How do you see the changes in retail banking amid the pandemic?
|Harmander Mahal, head of Consumer, Private and Business Banking for Vietnam and Asia Cluster Markets at Standard Chartered Bank |
COVID-19 has caught everyone, not just us bankers, by surprise. Its speed and duration are unlike anything we’ve seen in recent history. Thus, companies had to respond with unprecedented force and haste. Retail banking was no different. The pandemic has also pushed Standard Chartered to look at everything through a new lens and greatly accelerate fundamental transformations that were already under way.
The imposition on physical mobility has reinforced the need for remote banking options, specifically digital banking. Digital and traditional banks’ investments were already transforming the industry’s dynamics, but the pandemic has accelerated this journey. Vietnam, in particular with its highly digitally savvy population, experienced incredible adoption of these alternative modes of financial services.
Another change that we see is in the new ways of working. While it may vary among banks, their operating models need to achieve a balance between ensuring seamless services and the protection of the health and safety of clients and employees. At Standard Chartered Vietnam, we apply a hybrid model, in which our employees work from home and in the office on a rotation basis, especially during the heights of the pandemic. Powered by technology, this has proven to be highly effective for us in minimising disruption.
What is the outlook for Vietnam’s retail banking?
We believe that there is a bright future ahead for local retail banking. The underlying fundamentals of the economy remain promising as evidenced by its history of growth. Vietnam is playing an increasingly prominent role in regional and global economies; it is well integrated in global trade and supply chains, has strong potential in both existing and more nascent local industries, and has an abundance of quality human capital. We see a strong outlook for Vietnam’s economic growth, which will translate into higher per capita income, thus increasing demand for retail banking products and services.
In addition, there is a very high rate of adoption of technology. We hence anticipate an acceleration in banking innovation, which will help banks to capture this potential. For example, clients can now fulfil most of their basic banking needs on our mobile banking app and apply for personal loans online.
How are environmental, social, and governance (ESG) benchmarks relevant to retail banks?
ESG is not just another metric. It is a critical development that is illustrative of the shift in investor and consumer preferences towards companies that place environmental, social, and governance considerations at the core of their business. Further, there is growing evidence that embedding ESG does not mean sacrificing returns and, in many ways, actually brings real value to organisations that embrace these principles.

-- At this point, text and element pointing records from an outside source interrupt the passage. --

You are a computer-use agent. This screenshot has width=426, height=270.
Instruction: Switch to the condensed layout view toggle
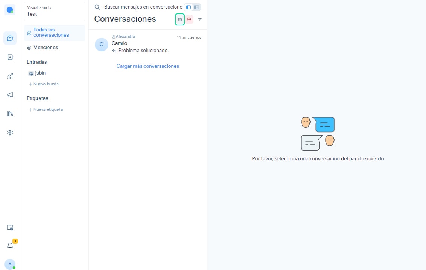click(x=188, y=7)
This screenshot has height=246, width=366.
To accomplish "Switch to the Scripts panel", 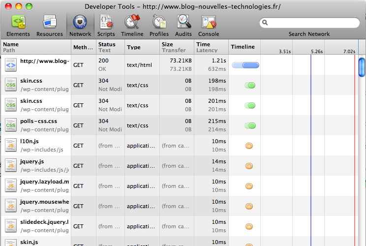I will click(x=106, y=26).
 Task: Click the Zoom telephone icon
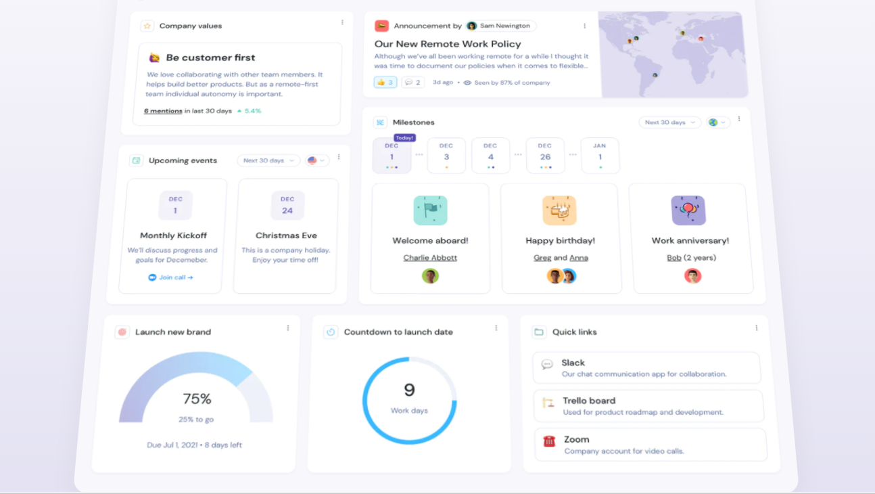[x=549, y=441]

Retail banking is no different as we serve the needs of individuals. We’ve found that younger generations innately value companies that have sustainable practices more than those that do not. For retail banks, this means providing sustainable deposits that are earmarked for ESG loans, sustainable financing for green products such as electric vehicles, and access to ESG investment solutions.
At Standard Chartered, we have launched a green vehicle loan promotion for hybrid cars, which offers one of the most preferential interest rates to clients in Vietnam. Through this, we hope to encourage the use of eco-friendly vehicles and thereby start making an impact on the environment. However, there remains an absence of ESG standards and frameworks both globally and in Vietnam.

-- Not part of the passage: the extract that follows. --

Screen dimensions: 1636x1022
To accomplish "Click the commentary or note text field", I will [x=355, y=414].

What would be the success factor for retail banks after COVID-19?
Success can be measured in many ways, depending on each bank’s goals and strategies. However, the central question is still how banks can continue to meet clients’ evolving needs. The continued adoption of technology and data analytics is one path. The other important aspect is human resources, crucial to ensure high-quality services, as well as a “human lens” embedded in products and services. Sustainability will also play a vital role.
For Standard Chartered Vietnam, one of our goals is to solidify our standing as the most-trusted bank in the market. We are embedding sustainable practices, investing heavily in our digital capabilities, and developing new and innovative business models that will transform the way we do business and the way we think about how to serve our clients.
The only thing that we can say affects all banks similarly, however, is regulations. Vietnam is on a developmental path, soon to earn emerging market status. This will bring even more changes to the regulatory landscape as the government implements and evolves its strategies.